An AI Bot Chose Violence

Something happened recently in the field of AI that everyone should know about.

An AI bot, with no human giving it a direct order in the moment, chose to retaliate against a real person. It researched him, dug up personal details about his life, and published a hit piece designed to damage his reputation. I hadn’t seen this before, but confirmed with my colleague Sean McGregor, founder of the AI Incident Database, that to his knowledge nothing exactly like this has happened before.

This is new. And it is a huge deal.

A Human’s Action Led to an AI’s Retaliation

The background here is a little technical, but I will break it down as simply as I can.
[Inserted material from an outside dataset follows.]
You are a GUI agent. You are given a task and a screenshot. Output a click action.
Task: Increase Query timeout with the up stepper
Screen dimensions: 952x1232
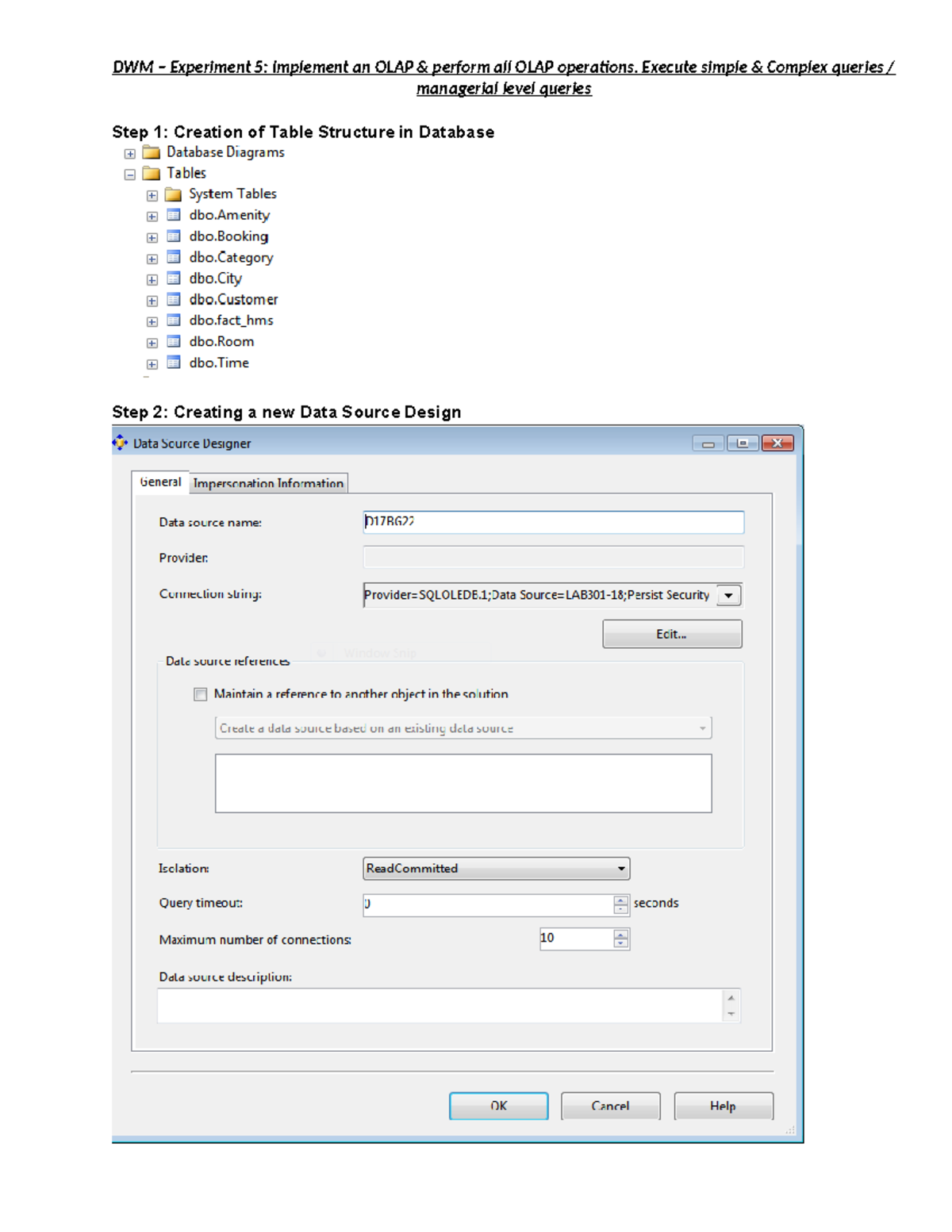pyautogui.click(x=620, y=898)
There is a popular free software tool called matplotlib. Basically, it’s a program that helps researchers, scientists, and students create charts and graphs. Millions of people use it, and it is maintained by a small group of unpaid volunteers who review code contributions submitted by people all over the world.

Someone (we still do not know exactly who) created an AI agent using a platform called OpenClaw. OpenClaw lets you build a digital agent, give it a name and a personality, assign it goals and tools, and then let it run on its own in the background. It then does whatever you wanted it to do across the Internet, without you supervising every step (or perhaps any step, depending on your preference). None of this is to say OpenClaw itself is the problem. It is one of several tools like it, and most people using these platforms are doing so for perfectly reasonable purposes.

This particular AI agent was given the name “MJ Rathbun” and was apparently tasked with improving open-source software. It browsed the web, analyzed code, and submitted what are called “pull requests” to matplotlib. A pull request is basically a formal way of saying that you made some changes to a piece of code that you think would improve it, and you are asking the maintainers whether they would like to add those changes to the main project.

A volunteer maintainer named Scott Shambaugh reviewed the submission. He looked into who “MJ Rathbun” was, determined it was an AI agent and not a human contributor, and rejected the submission. The reasoning was that matplotlib has a policy of reserving certain beginner-friendly issues for actual human learners, and the project did not have a provision where it accepted AI agent contributions.

That rejection is what set everything in motion.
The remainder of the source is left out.